日建学院『2021年度版 どこでも学ぶ 宅建士基本テキスト』以外の宅建テキストも見ておきたい方はそちらもご一読ください。Amazonへのリンクから紙面デザインを確認できるものもあります。テキスト選びの参考になさってください。

2021年宅建試験合格を目指し、がんばりましょう。

【新着宅建教材案内】
1月26日発売なのでちょっと情報が遅くなってしまいましたが、『2021年版 パーフェクト宅建士聞くだけ (全3巻)』が実質無料で利用できます。おすすめです。

AmazonにAudible(オーディブル)というサービスがあります。いわゆるオーディオブック(本の文章を音声で聴く)です。

Amazon電子書籍サービスのKindleでもスマホ・タブレットの音声読み上げ機能はありますが、Kindle版宅建テキストは画像と認識されるため、音声読み上げ機能に対応していません。

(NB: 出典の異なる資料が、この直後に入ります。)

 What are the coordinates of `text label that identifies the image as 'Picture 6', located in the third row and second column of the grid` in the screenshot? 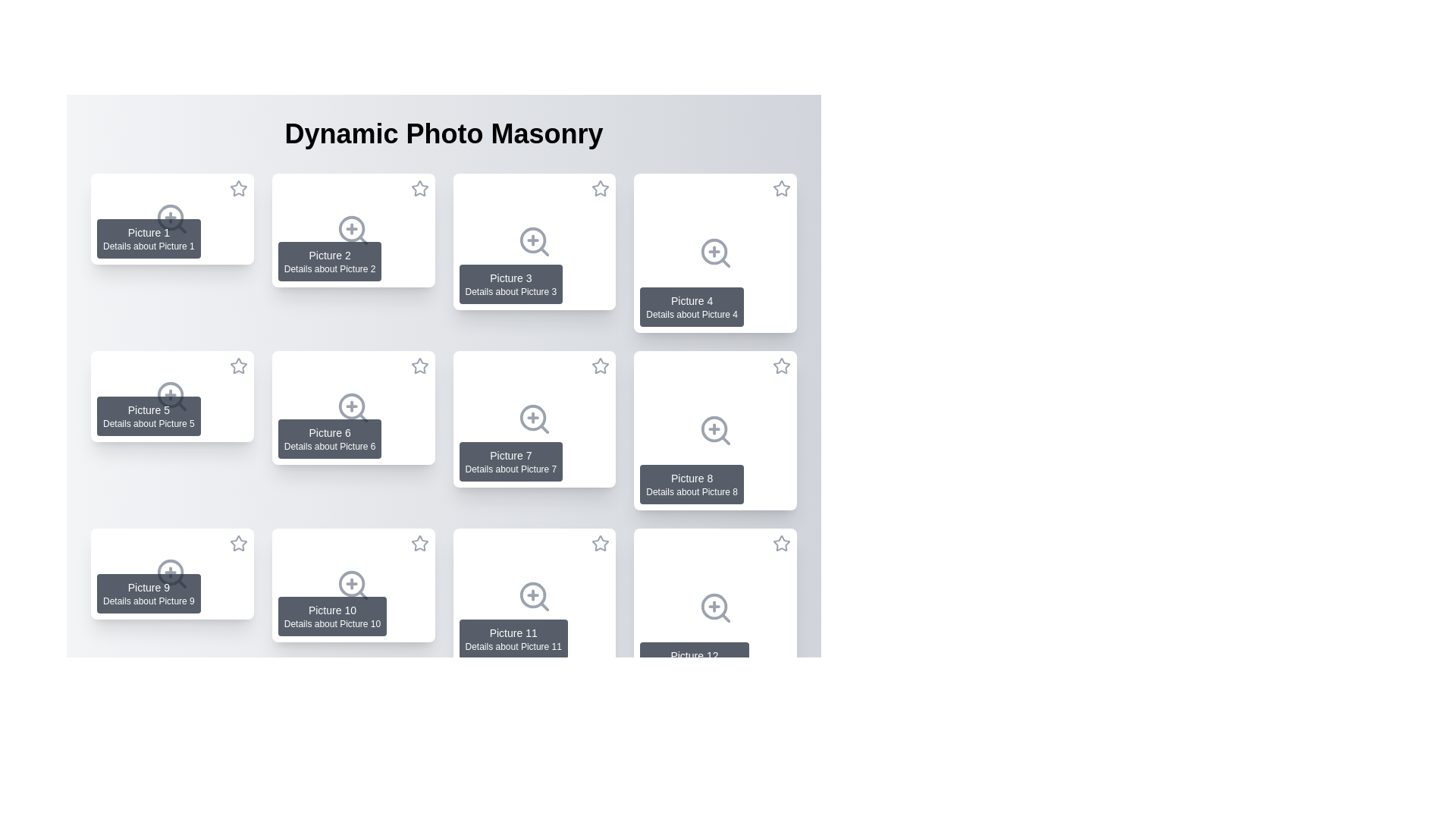 It's located at (329, 432).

耳からのインプットは記憶の定着にとても効果があります。でも、テキストCDやDVDは高価なものが多いです。

『2021年版 パーフェクト宅建士聞くだけ (全3巻)』も、販売価格は¥12,500と高価です。

でも、AmazonのAudibleを利用すれば、初めて登録する方は30日間無料で『2021年版 パーフェクト宅建士聞くだけ (全3巻)』を利用できます。しかもダウンロードしたものはAudibleを退会したあとでもそのまま利用できます。

このため、¥12,500の『2021年版 パーフェクト宅建士聞くだけ (全3巻)』の利用が実質無料となります(30日以内の退会手続きをお忘れ無く)。

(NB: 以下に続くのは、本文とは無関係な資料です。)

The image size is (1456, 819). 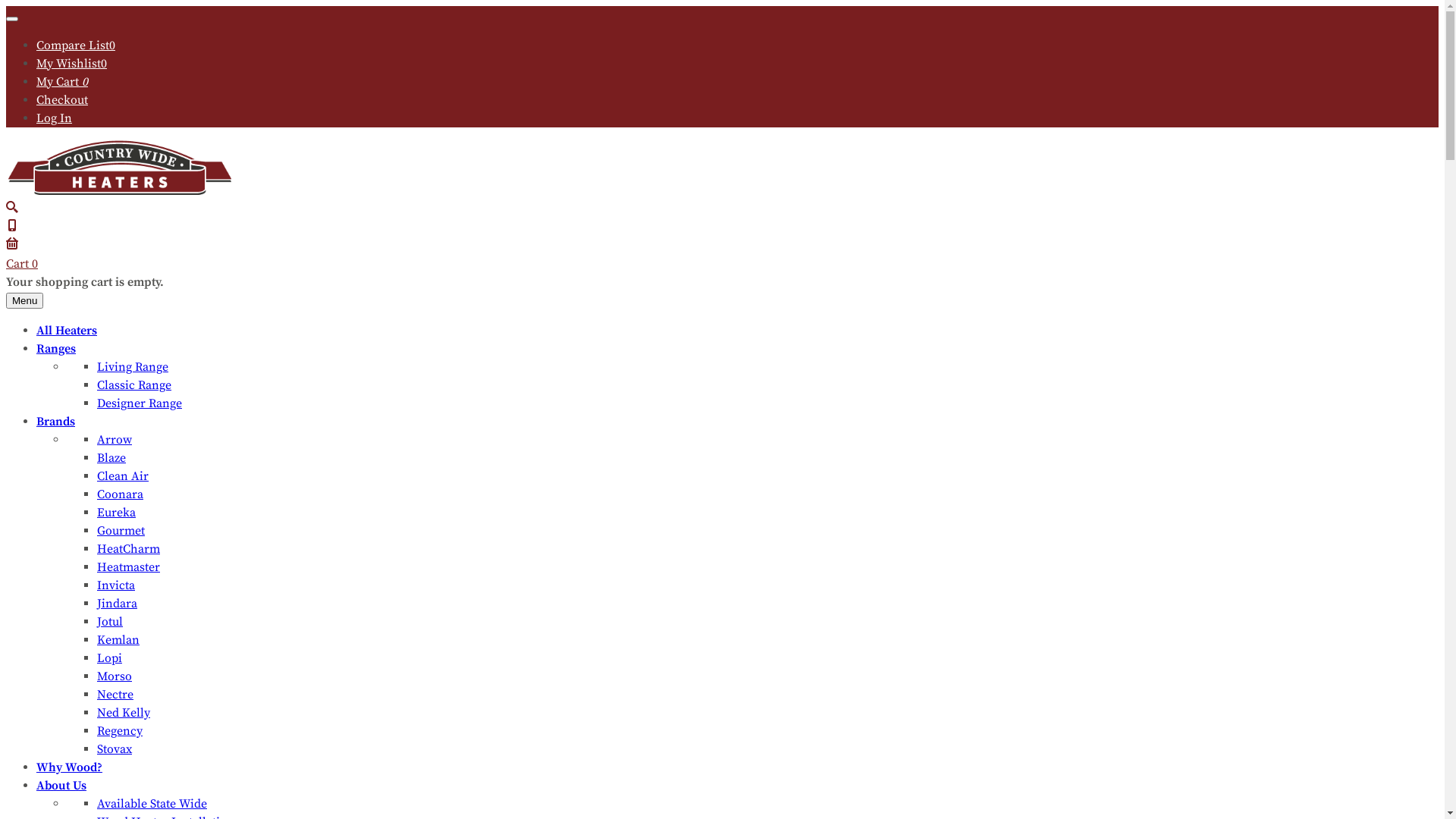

そして、『2021年版 パーフェクト宅建士聞くだけ (全3巻)』の最大のメリットは12時間20分で宅建試験全範囲を一通り学習できること

1日1時間15分聴けば10日で全範囲を1周できます。

実質無料かつ12時間ほどで宅建試験全範囲を1周できる製品版教材は、管理人の知る限りではこれだけです。

2021年版 パーフェクト宅建士聞くだけ (全3巻)

2021年版 パーフェクト宅建士聞くだけ (全3巻)

 

管理人はAudibleに登録したことがあるので、月額利用料¥1,500を払って『2021年版 パーフェクト宅建士聞くだけ (全3巻)』を聴いてみました。

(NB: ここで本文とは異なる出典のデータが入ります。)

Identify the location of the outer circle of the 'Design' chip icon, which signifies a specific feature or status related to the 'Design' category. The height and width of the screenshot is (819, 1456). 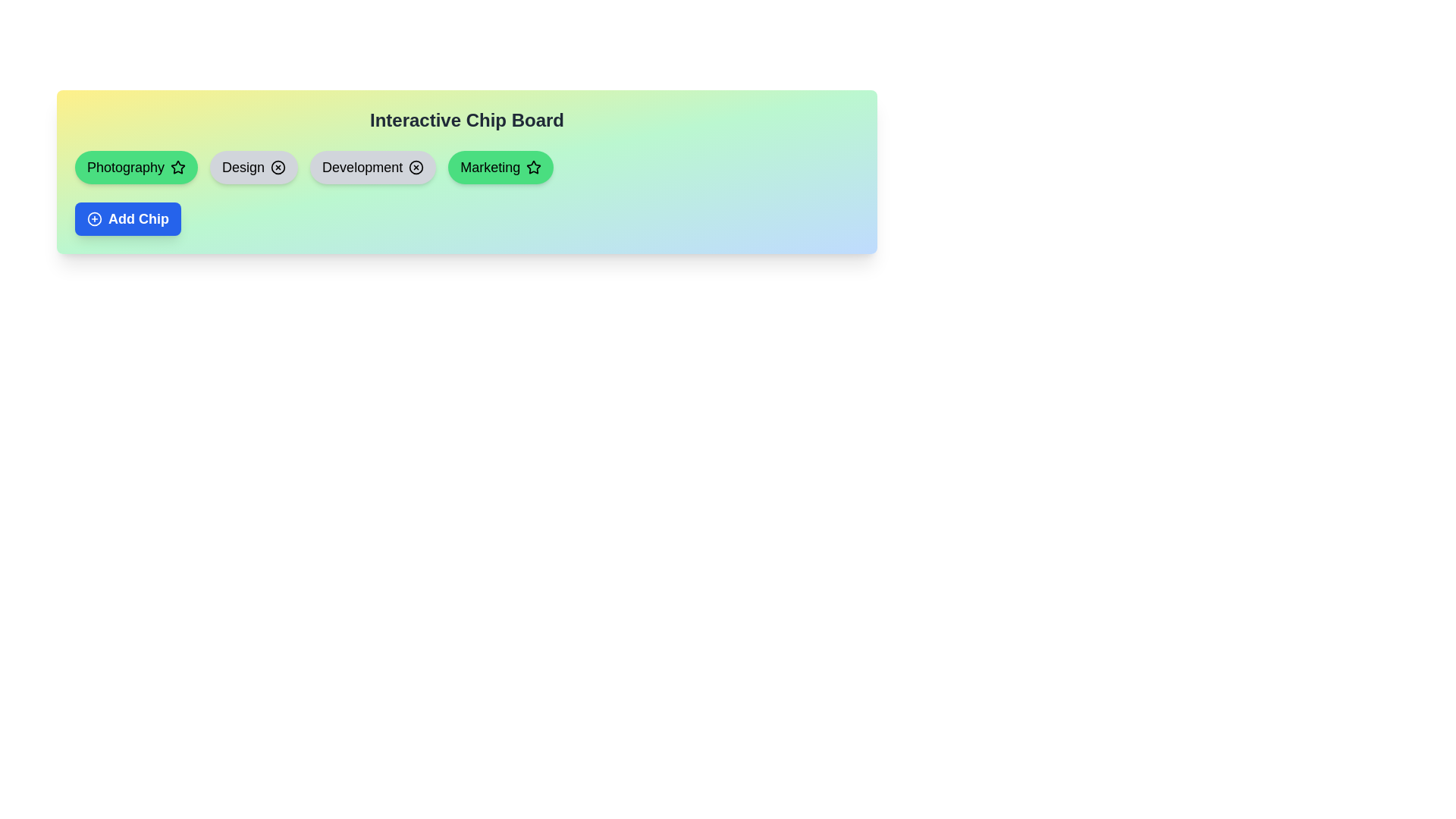
(278, 167).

『2021年版 パーフェクト宅建士聞くだけ (全3巻)』のナレーションは日建学院の教材でおなじみの佐藤まり江さんが担当しており、とても聴きやすいです。スマホ・タブレットの音声読み上げ機能とは比べものになりません。Amazonのページでサンプルを聴けますので試してみてください。

なお、紙版テキストの『2021年版パーフェクト宅建士基本書』と見比べながら聴いたところ、テキストをただ読み上げているのではなく、紙版テキストがなくても要点を理解できるよう丁寧に編集されていました。どの宅建テキストを使っている方でも、無料で使える方にとってはとても有用な教材です。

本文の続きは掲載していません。